**To do:** Exactly as written, repeat all of the records below.
*** Extracted material ***
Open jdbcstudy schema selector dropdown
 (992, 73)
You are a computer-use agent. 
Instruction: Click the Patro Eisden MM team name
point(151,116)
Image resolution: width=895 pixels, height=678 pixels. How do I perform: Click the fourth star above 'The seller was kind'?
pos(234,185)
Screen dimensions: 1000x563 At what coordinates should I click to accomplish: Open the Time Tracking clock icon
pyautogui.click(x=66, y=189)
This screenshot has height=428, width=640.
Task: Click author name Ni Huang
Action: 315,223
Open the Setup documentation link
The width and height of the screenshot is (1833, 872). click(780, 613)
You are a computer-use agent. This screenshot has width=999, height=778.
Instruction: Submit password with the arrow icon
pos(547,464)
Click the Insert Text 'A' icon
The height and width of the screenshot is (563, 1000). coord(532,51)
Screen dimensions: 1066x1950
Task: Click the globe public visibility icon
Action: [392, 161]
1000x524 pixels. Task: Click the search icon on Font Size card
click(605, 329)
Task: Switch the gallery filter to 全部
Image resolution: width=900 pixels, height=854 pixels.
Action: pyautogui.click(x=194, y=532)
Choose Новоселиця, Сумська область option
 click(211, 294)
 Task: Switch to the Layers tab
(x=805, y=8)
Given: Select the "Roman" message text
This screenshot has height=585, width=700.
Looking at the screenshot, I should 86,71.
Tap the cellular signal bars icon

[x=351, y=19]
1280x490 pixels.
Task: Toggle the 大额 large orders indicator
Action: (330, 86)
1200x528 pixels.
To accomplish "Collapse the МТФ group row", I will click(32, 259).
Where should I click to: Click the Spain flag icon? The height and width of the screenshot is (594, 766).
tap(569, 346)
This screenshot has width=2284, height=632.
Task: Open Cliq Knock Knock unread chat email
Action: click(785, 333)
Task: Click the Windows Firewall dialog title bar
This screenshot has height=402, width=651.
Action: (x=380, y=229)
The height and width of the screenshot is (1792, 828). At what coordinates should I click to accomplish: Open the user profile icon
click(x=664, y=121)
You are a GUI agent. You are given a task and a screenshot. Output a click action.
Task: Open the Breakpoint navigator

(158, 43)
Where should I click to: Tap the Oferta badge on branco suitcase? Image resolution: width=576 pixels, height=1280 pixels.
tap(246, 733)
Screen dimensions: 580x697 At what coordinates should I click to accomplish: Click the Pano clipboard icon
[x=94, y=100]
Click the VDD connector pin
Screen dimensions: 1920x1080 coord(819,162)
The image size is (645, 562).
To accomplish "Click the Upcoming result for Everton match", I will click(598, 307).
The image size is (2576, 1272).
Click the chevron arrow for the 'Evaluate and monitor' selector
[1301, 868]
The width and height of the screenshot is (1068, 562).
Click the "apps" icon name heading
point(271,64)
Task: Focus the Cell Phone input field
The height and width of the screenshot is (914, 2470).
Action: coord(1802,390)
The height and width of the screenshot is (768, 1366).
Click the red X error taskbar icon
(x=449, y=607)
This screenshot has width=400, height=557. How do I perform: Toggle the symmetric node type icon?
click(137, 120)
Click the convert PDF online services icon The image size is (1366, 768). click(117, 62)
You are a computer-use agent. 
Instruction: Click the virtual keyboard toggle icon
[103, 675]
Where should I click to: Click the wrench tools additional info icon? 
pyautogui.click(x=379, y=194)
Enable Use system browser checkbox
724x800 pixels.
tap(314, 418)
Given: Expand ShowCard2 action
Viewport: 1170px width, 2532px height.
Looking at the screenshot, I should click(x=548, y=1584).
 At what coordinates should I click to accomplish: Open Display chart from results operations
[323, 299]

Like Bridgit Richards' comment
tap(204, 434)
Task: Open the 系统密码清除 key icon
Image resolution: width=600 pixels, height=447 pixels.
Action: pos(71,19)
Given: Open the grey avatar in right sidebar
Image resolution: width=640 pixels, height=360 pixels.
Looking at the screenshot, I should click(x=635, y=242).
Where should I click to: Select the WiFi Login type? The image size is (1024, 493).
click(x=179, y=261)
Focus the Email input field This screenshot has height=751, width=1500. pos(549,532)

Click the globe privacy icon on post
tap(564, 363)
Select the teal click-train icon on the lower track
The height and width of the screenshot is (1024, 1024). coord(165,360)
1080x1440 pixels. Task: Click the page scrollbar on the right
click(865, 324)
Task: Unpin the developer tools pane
*** End of Extracted material ***
**Response area:**
Open jdbcstudy schema selector dropdown
 (992, 73)
You are a computer-use agent. 
Instruction: Click the Patro Eisden MM team name
point(151,116)
Image resolution: width=895 pixels, height=678 pixels. How do I perform: Click the fourth star above 'The seller was kind'?
pos(234,185)
Screen dimensions: 1000x563 At what coordinates should I click to accomplish: Open the Time Tracking clock icon
pyautogui.click(x=66, y=189)
This screenshot has height=428, width=640.
Task: Click author name Ni Huang
Action: 315,223
Open the Setup documentation link
The width and height of the screenshot is (1833, 872). click(780, 613)
You are a computer-use agent. This screenshot has width=999, height=778.
Instruction: Submit password with the arrow icon
pos(547,464)
Click the Insert Text 'A' icon
The height and width of the screenshot is (563, 1000). coord(532,51)
Screen dimensions: 1066x1950
Task: Click the globe public visibility icon
Action: [392, 161]
1000x524 pixels. Task: Click the search icon on Font Size card
click(605, 329)
Task: Switch the gallery filter to 全部
Image resolution: width=900 pixels, height=854 pixels.
Action: pyautogui.click(x=194, y=532)
Choose Новоселиця, Сумська область option
 click(211, 294)
 Task: Switch to the Layers tab
(x=805, y=8)
Given: Select the "Roman" message text
This screenshot has height=585, width=700.
Looking at the screenshot, I should 86,71.
Tap the cellular signal bars icon

[x=351, y=19]
1280x490 pixels.
Task: Toggle the 大额 large orders indicator
Action: (330, 86)
1200x528 pixels.
To accomplish "Collapse the МТФ group row", I will click(32, 259).
Where should I click to: Click the Spain flag icon? The height and width of the screenshot is (594, 766).
tap(569, 346)
This screenshot has width=2284, height=632.
Task: Open Cliq Knock Knock unread chat email
Action: click(785, 333)
Task: Click the Windows Firewall dialog title bar
This screenshot has height=402, width=651.
Action: (x=380, y=229)
The height and width of the screenshot is (1792, 828). At what coordinates should I click to accomplish: Open the user profile icon
click(x=664, y=121)
You are a GUI agent. You are given a task and a screenshot. Output a click action.
Task: Open the Breakpoint navigator

(158, 43)
Where should I click to: Tap the Oferta badge on branco suitcase? Image resolution: width=576 pixels, height=1280 pixels.
tap(246, 733)
Screen dimensions: 580x697 At what coordinates should I click to accomplish: Click the Pano clipboard icon
[x=94, y=100]
Click the VDD connector pin
Screen dimensions: 1920x1080 coord(819,162)
The image size is (645, 562).
To accomplish "Click the Upcoming result for Everton match", I will click(598, 307).
The image size is (2576, 1272).
Click the chevron arrow for the 'Evaluate and monitor' selector
[1301, 868]
The width and height of the screenshot is (1068, 562).
Click the "apps" icon name heading
point(271,64)
Task: Focus the Cell Phone input field
The height and width of the screenshot is (914, 2470).
Action: coord(1802,390)
The height and width of the screenshot is (768, 1366).
Click the red X error taskbar icon
(x=449, y=607)
This screenshot has width=400, height=557. How do I perform: Toggle the symmetric node type icon?
click(137, 120)
Click the convert PDF online services icon The image size is (1366, 768). click(117, 62)
You are a computer-use agent. 
Instruction: Click the virtual keyboard toggle icon
[103, 675]
Where should I click to: Click the wrench tools additional info icon? 
pyautogui.click(x=379, y=194)
Enable Use system browser checkbox
724x800 pixels.
tap(314, 418)
Given: Expand ShowCard2 action
Viewport: 1170px width, 2532px height.
Looking at the screenshot, I should click(x=548, y=1584).
 At what coordinates should I click to accomplish: Open Display chart from results operations
[323, 299]

Like Bridgit Richards' comment
tap(204, 434)
Task: Open the 系统密码清除 key icon
Image resolution: width=600 pixels, height=447 pixels.
Action: pos(71,19)
Given: Open the grey avatar in right sidebar
Image resolution: width=640 pixels, height=360 pixels.
Looking at the screenshot, I should click(x=635, y=242).
Where should I click to: Select the WiFi Login type? The image size is (1024, 493).
click(x=179, y=261)
Focus the Email input field This screenshot has height=751, width=1500. pos(549,532)

Click the globe privacy icon on post
tap(564, 363)
Select the teal click-train icon on the lower track
The height and width of the screenshot is (1024, 1024). coord(165,360)
1080x1440 pixels. Task: Click the page scrollbar on the right
click(865, 324)
Task: Unpin the developer tools pane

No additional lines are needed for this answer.